═════ EXCERPTED RECORDS ═════
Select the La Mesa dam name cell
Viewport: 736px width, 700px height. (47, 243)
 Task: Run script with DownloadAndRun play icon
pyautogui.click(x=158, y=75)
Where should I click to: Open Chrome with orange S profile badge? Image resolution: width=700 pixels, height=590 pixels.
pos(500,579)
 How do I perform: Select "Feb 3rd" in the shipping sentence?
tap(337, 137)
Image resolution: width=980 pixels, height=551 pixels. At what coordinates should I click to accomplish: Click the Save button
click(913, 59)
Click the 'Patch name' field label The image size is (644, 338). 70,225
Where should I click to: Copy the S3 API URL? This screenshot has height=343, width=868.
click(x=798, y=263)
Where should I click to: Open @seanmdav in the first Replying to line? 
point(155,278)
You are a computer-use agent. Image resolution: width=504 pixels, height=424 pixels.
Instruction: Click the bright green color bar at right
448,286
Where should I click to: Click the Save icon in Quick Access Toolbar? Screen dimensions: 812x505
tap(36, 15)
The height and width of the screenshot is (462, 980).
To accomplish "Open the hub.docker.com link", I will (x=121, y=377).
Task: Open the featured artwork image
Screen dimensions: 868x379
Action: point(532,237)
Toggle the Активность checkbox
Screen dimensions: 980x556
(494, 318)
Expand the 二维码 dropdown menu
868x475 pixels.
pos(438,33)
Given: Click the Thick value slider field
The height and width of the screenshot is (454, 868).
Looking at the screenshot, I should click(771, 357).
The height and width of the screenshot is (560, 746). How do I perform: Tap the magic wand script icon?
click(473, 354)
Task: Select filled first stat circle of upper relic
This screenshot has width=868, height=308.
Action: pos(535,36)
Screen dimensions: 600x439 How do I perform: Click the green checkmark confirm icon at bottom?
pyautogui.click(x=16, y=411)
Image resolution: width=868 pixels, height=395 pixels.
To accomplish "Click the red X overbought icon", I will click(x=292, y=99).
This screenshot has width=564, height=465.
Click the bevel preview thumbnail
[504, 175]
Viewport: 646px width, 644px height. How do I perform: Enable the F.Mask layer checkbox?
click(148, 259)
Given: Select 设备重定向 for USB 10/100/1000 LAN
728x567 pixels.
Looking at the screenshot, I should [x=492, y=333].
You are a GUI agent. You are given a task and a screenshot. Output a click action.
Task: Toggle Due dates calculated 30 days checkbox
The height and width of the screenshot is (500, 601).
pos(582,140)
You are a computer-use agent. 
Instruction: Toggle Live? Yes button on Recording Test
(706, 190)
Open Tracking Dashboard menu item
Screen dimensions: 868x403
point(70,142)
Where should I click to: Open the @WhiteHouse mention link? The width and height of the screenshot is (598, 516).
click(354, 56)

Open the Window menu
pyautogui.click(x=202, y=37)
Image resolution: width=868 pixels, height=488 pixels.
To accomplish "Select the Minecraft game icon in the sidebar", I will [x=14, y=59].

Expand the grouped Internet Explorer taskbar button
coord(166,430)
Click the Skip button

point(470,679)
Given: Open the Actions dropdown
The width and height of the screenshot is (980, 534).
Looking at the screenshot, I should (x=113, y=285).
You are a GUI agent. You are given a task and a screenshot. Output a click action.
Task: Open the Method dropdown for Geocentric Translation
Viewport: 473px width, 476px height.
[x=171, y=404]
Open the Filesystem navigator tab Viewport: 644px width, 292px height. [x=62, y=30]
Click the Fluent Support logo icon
═════
_PROMPT:_ Write out each line exactly, as it is shown above.

_RESPONSE TO THIS TASK:_
Select the La Mesa dam name cell
Viewport: 736px width, 700px height. (47, 243)
 Task: Run script with DownloadAndRun play icon
pyautogui.click(x=158, y=75)
Where should I click to: Open Chrome with orange S profile badge? Image resolution: width=700 pixels, height=590 pixels.
pos(500,579)
 How do I perform: Select "Feb 3rd" in the shipping sentence?
tap(337, 137)
Image resolution: width=980 pixels, height=551 pixels. At what coordinates should I click to accomplish: Click the Save button
click(913, 59)
Click the 'Patch name' field label The image size is (644, 338). 70,225
Where should I click to: Copy the S3 API URL? This screenshot has height=343, width=868.
click(x=798, y=263)
Where should I click to: Open @seanmdav in the first Replying to line? 
point(155,278)
You are a computer-use agent. Image resolution: width=504 pixels, height=424 pixels.
Instruction: Click the bright green color bar at right
448,286
Where should I click to: Click the Save icon in Quick Access Toolbar? Screen dimensions: 812x505
tap(36, 15)
The height and width of the screenshot is (462, 980).
To accomplish "Open the hub.docker.com link", I will (x=121, y=377).
Task: Open the featured artwork image
Screen dimensions: 868x379
Action: point(532,237)
Toggle the Активность checkbox
Screen dimensions: 980x556
(494, 318)
Expand the 二维码 dropdown menu
868x475 pixels.
pos(438,33)
Given: Click the Thick value slider field
The height and width of the screenshot is (454, 868).
Looking at the screenshot, I should click(771, 357).
The height and width of the screenshot is (560, 746). How do I perform: Tap the magic wand script icon?
click(473, 354)
Task: Select filled first stat circle of upper relic
This screenshot has width=868, height=308.
Action: pos(535,36)
Screen dimensions: 600x439 How do I perform: Click the green checkmark confirm icon at bottom?
pyautogui.click(x=16, y=411)
Image resolution: width=868 pixels, height=395 pixels.
To accomplish "Click the red X overbought icon", I will click(x=292, y=99).
This screenshot has width=564, height=465.
Click the bevel preview thumbnail
[504, 175]
Viewport: 646px width, 644px height. How do I perform: Enable the F.Mask layer checkbox?
click(148, 259)
Given: Select 设备重定向 for USB 10/100/1000 LAN
728x567 pixels.
Looking at the screenshot, I should [x=492, y=333].
You are a GUI agent. You are given a task and a screenshot. Output a click action.
Task: Toggle Due dates calculated 30 days checkbox
The height and width of the screenshot is (500, 601).
pos(582,140)
You are a computer-use agent. 
Instruction: Toggle Live? Yes button on Recording Test
(706, 190)
Open Tracking Dashboard menu item
Screen dimensions: 868x403
point(70,142)
Where should I click to: Open the @WhiteHouse mention link? The width and height of the screenshot is (598, 516).
click(354, 56)

Open the Window menu
pyautogui.click(x=202, y=37)
Image resolution: width=868 pixels, height=488 pixels.
To accomplish "Select the Minecraft game icon in the sidebar", I will [x=14, y=59].

Expand the grouped Internet Explorer taskbar button
coord(166,430)
Click the Skip button

point(470,679)
Given: Open the Actions dropdown
The width and height of the screenshot is (980, 534).
Looking at the screenshot, I should (x=113, y=285).
You are a GUI agent. You are given a task and a screenshot. Output a click action.
Task: Open the Method dropdown for Geocentric Translation
Viewport: 473px width, 476px height.
[x=171, y=404]
Open the Filesystem navigator tab Viewport: 644px width, 292px height. [x=62, y=30]
Click the Fluent Support logo icon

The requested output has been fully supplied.